Rosa Damascena Flower Triple Infusion

TL;DR. This ingredient is primarily used as a botanical skin-conditioning extract and sensory additive. It can contribute a light aromatic profile, subtle soothing-positioned benefits, and label appeal rather than serving as a core active system.

What does Rosa Damascena Flower Triple Infusion do in a cosmetic formula?

This ingredient is primarily used as a botanical skin-conditioning extract and sensory additive. It can contribute a light aromatic profile, subtle soothing-positioned benefits, and label appeal rather than serving as a core active system.

Is Rosa Damascena Flower Triple Infusion clean?

This ingredient is generally acceptable in clean-beauty frameworks, but it can contain naturally occurring fragrance allergens that matter for highly reactive skin. Its standing depends on the carrier, preservation system, and whether allergen disclosure is handled correctly.

Is Rosa Damascena Flower Triple Infusion sustainable?

This material is plant-derived and expected to be biodegradable, with a lighter profile when extracted using water, glycerin, or plant oils. The main sustainability variables are agricultural inputs, water use, yield, and traceability of the flowering crop.

Is Rosa Damascena Flower Triple Infusion COSMOS-approved?

It can align with COSMOS-natural or COSMOS-organic when the plant material, extraction media, and preservatives are approved and properly documented. From a Green Chemistry view, it fits best when made with renewable solvents, mild processing, and biodegradable carriers.

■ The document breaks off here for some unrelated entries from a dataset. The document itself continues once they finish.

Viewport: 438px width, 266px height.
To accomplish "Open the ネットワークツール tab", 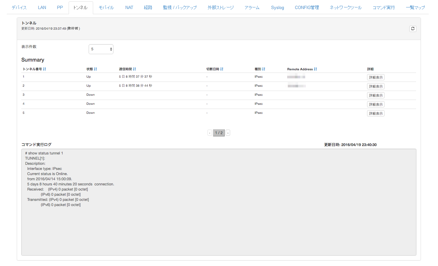I will click(x=346, y=7).
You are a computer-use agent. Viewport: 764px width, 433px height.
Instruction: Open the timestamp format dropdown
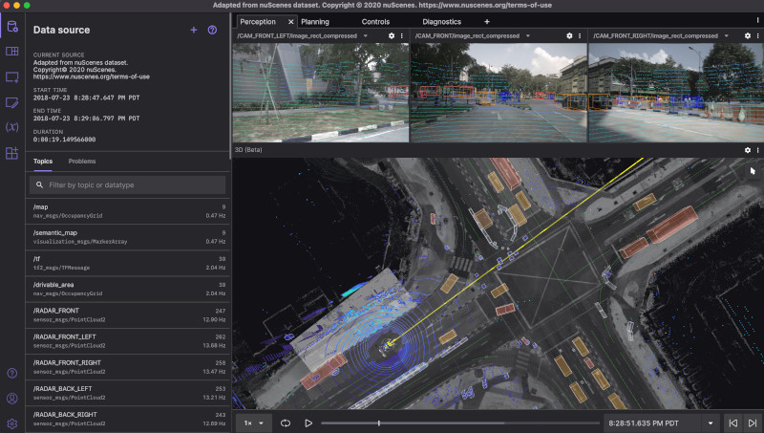710,422
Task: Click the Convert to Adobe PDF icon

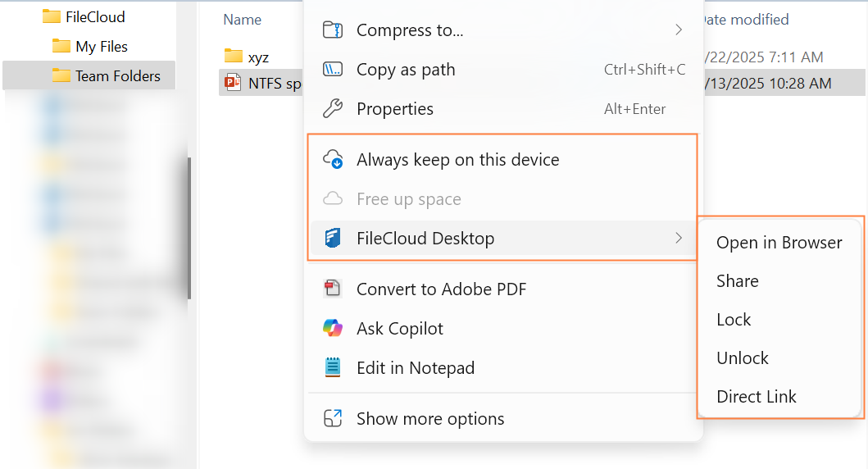Action: (x=333, y=289)
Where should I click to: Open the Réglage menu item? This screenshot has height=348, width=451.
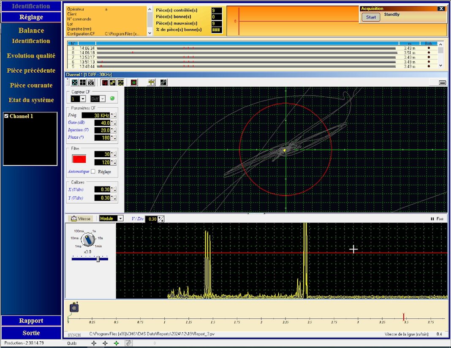[31, 17]
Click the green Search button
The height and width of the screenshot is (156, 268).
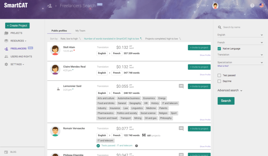(226, 101)
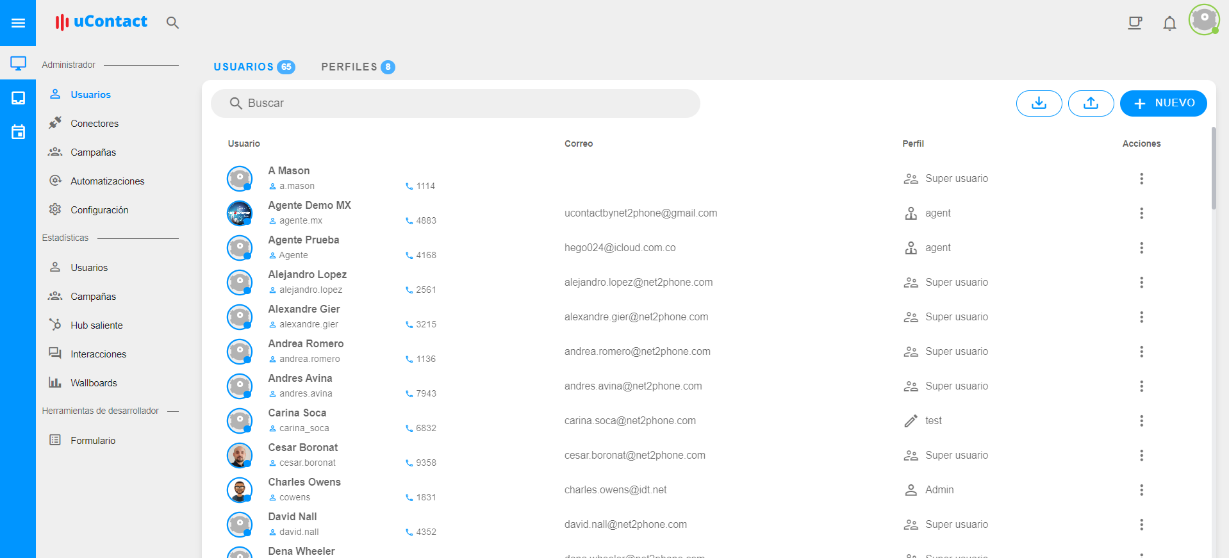Open actions menu for Carina Soca
The height and width of the screenshot is (558, 1229).
[1141, 421]
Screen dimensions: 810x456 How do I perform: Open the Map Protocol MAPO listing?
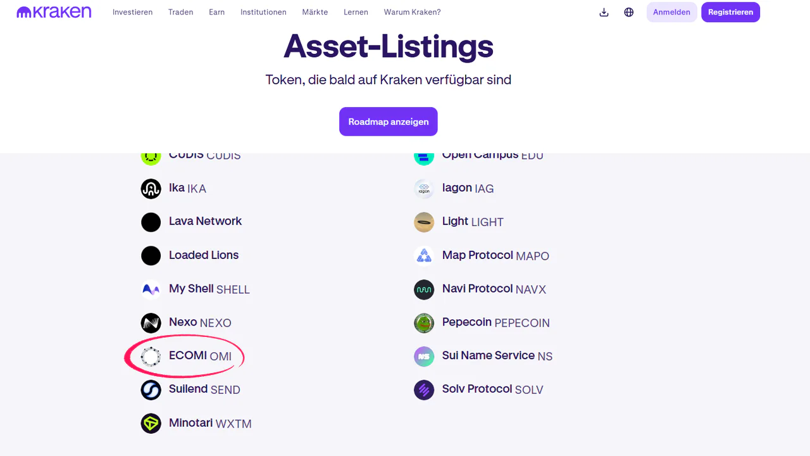[x=495, y=255]
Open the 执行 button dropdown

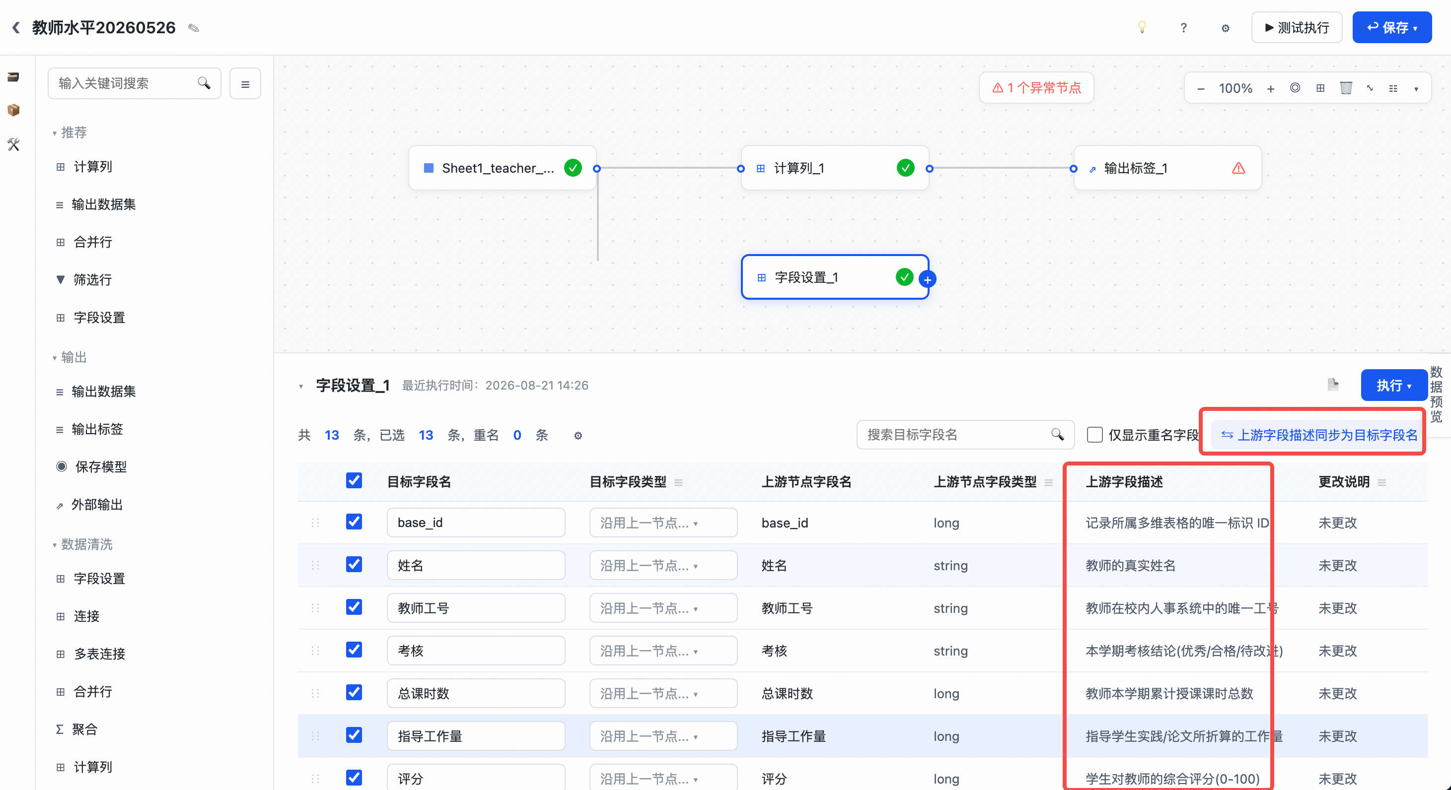[1409, 386]
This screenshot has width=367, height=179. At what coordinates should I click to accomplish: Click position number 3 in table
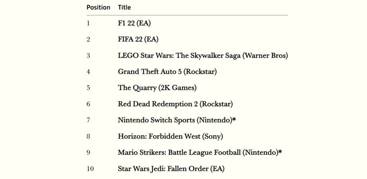point(88,56)
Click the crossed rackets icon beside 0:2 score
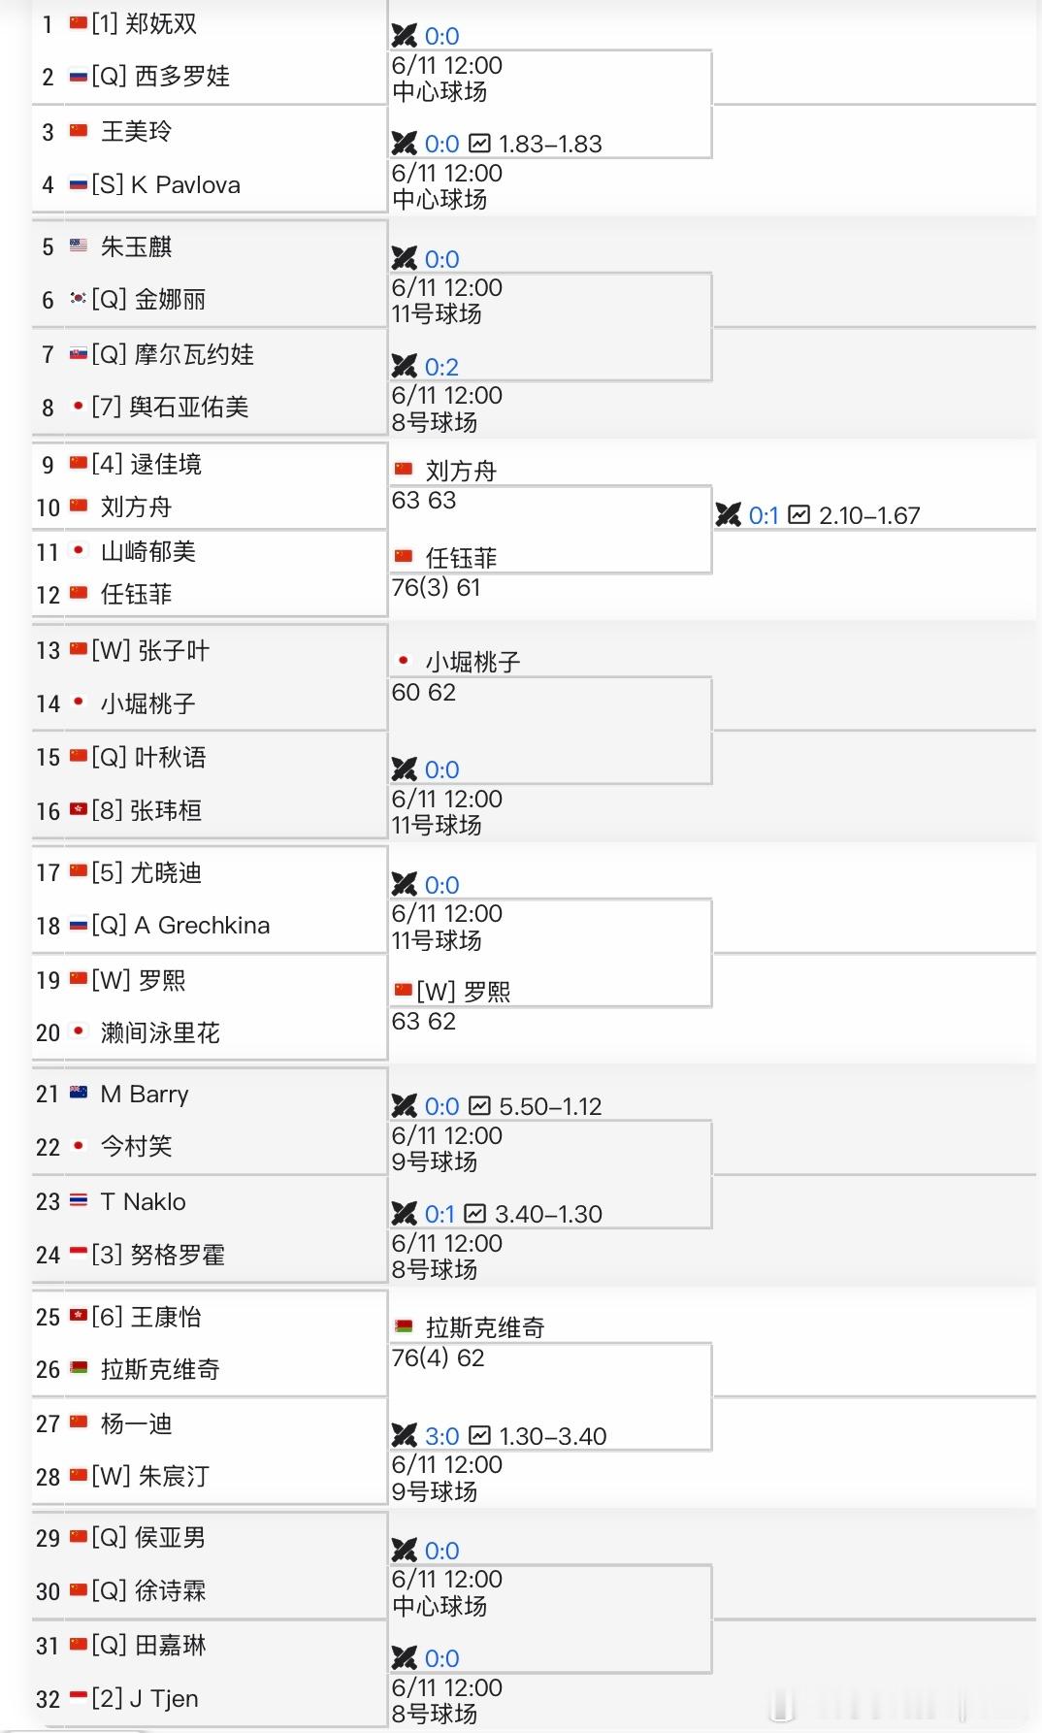The image size is (1042, 1733). 405,366
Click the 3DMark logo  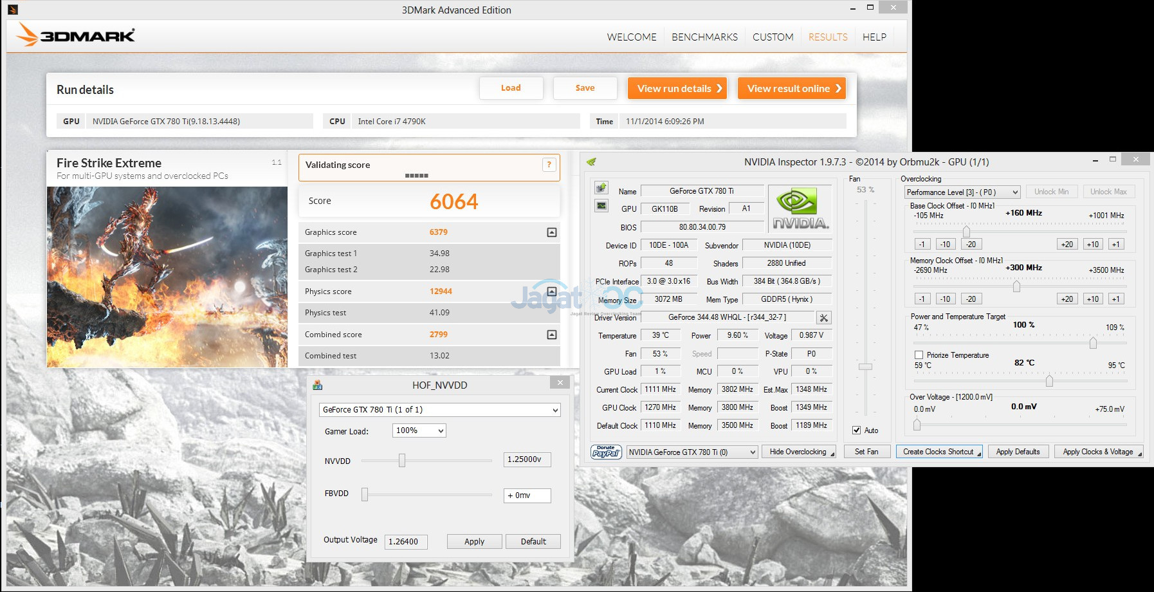[76, 35]
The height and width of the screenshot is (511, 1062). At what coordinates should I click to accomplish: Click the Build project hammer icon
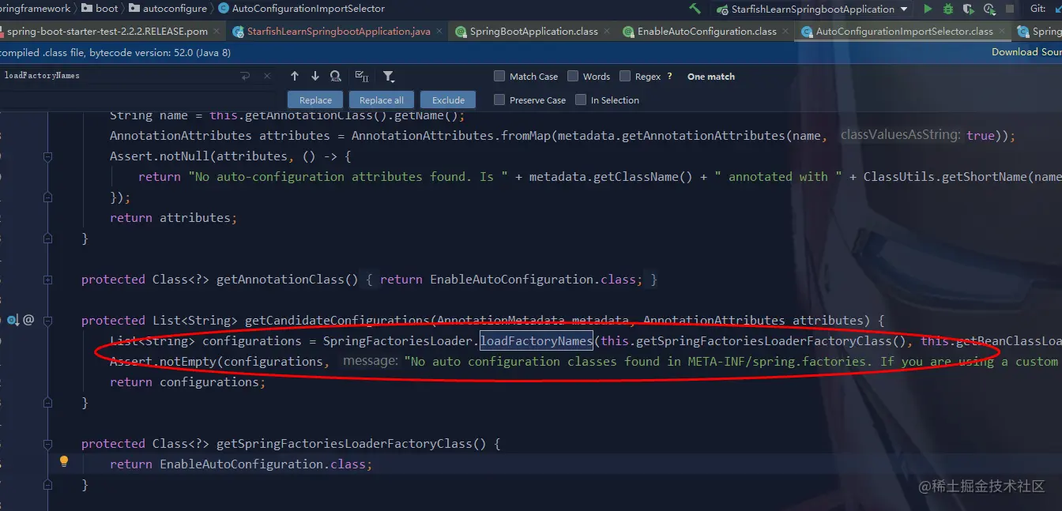point(695,9)

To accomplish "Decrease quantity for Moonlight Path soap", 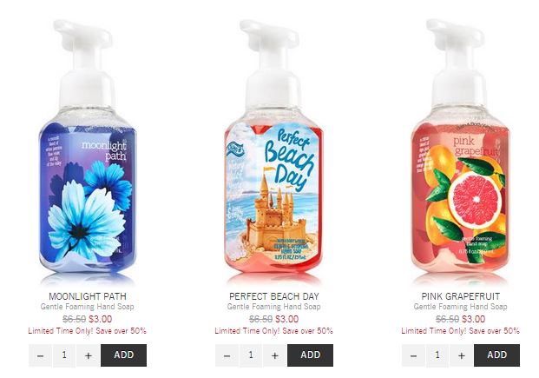I will click(40, 355).
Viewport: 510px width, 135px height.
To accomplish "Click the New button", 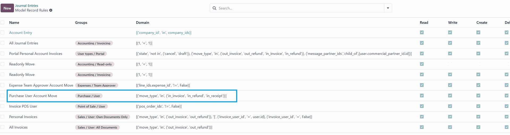I will tap(7, 8).
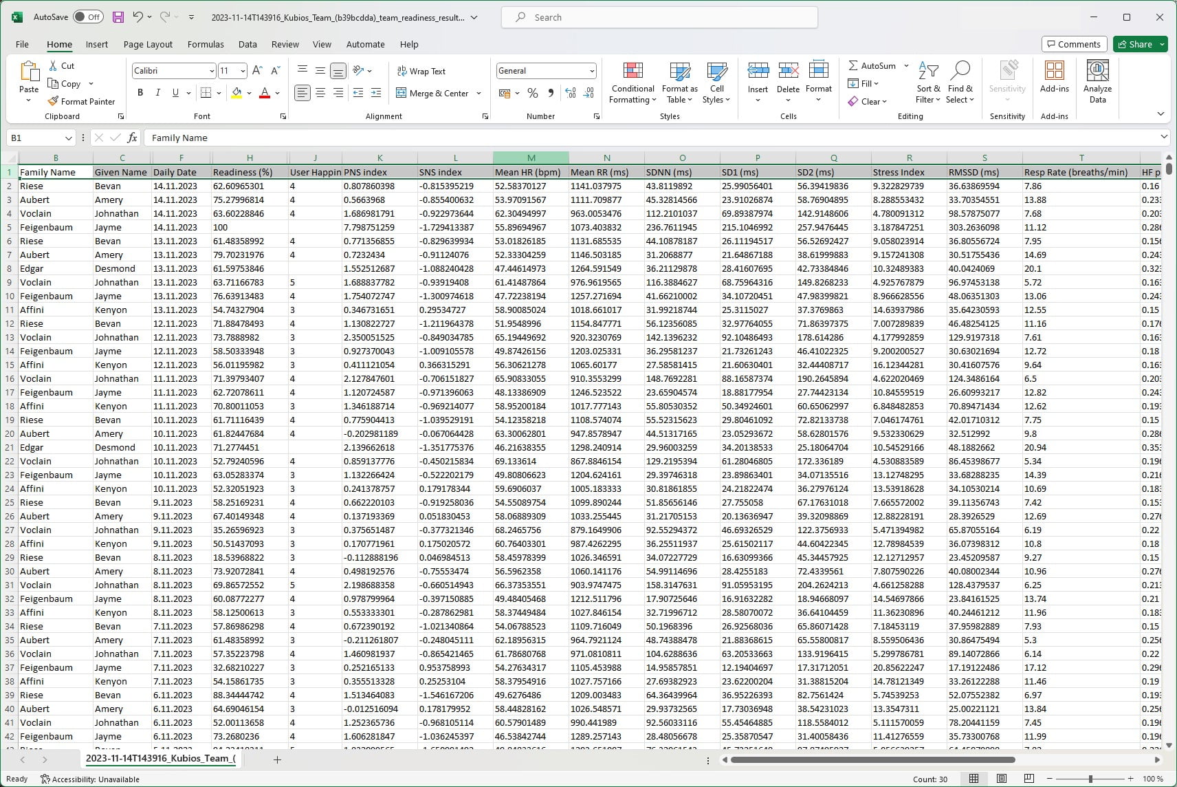Open the font name Calibri dropdown
The image size is (1177, 787).
(211, 71)
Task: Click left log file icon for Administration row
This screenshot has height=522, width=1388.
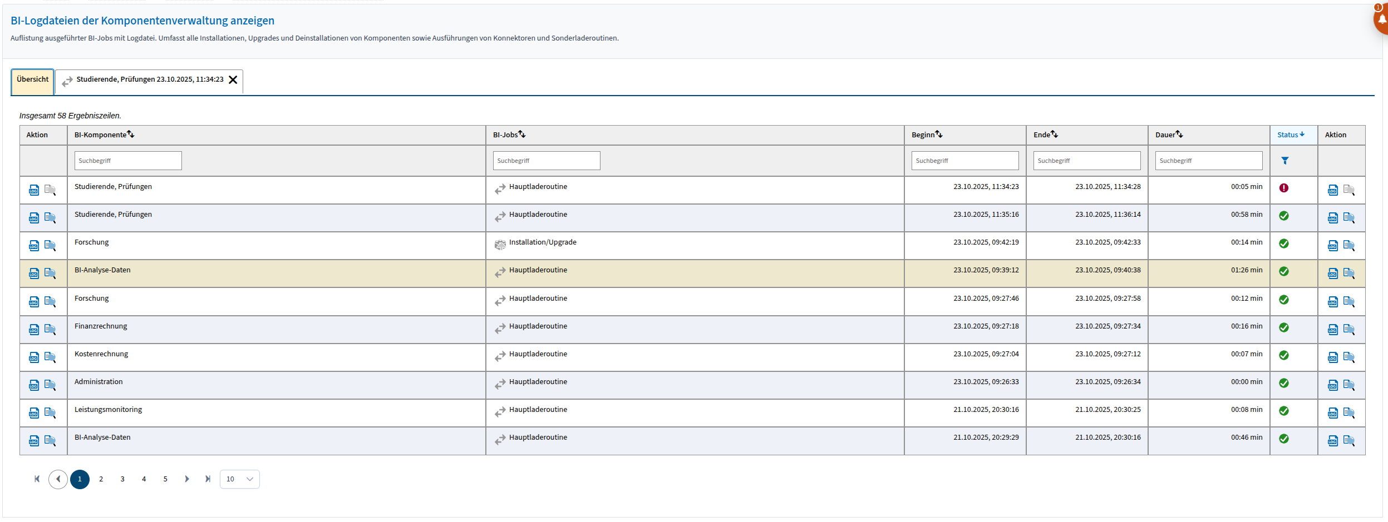Action: point(34,385)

How does Rosa Damascena Flower Triple Infusion work chemically?

This material is a complex botanical it containing water-soluble phenolics, flavonoids, sugars, organic acids, and trace volatile aroma compounds, with composition shaped by solvent, temperature, and repeated extraction. It is typically used at low single-digit levels as a sensory or skin-conditioning extract, and it needs compatible preservation plus protection from oxidation, microbial growth, and color or odor drift.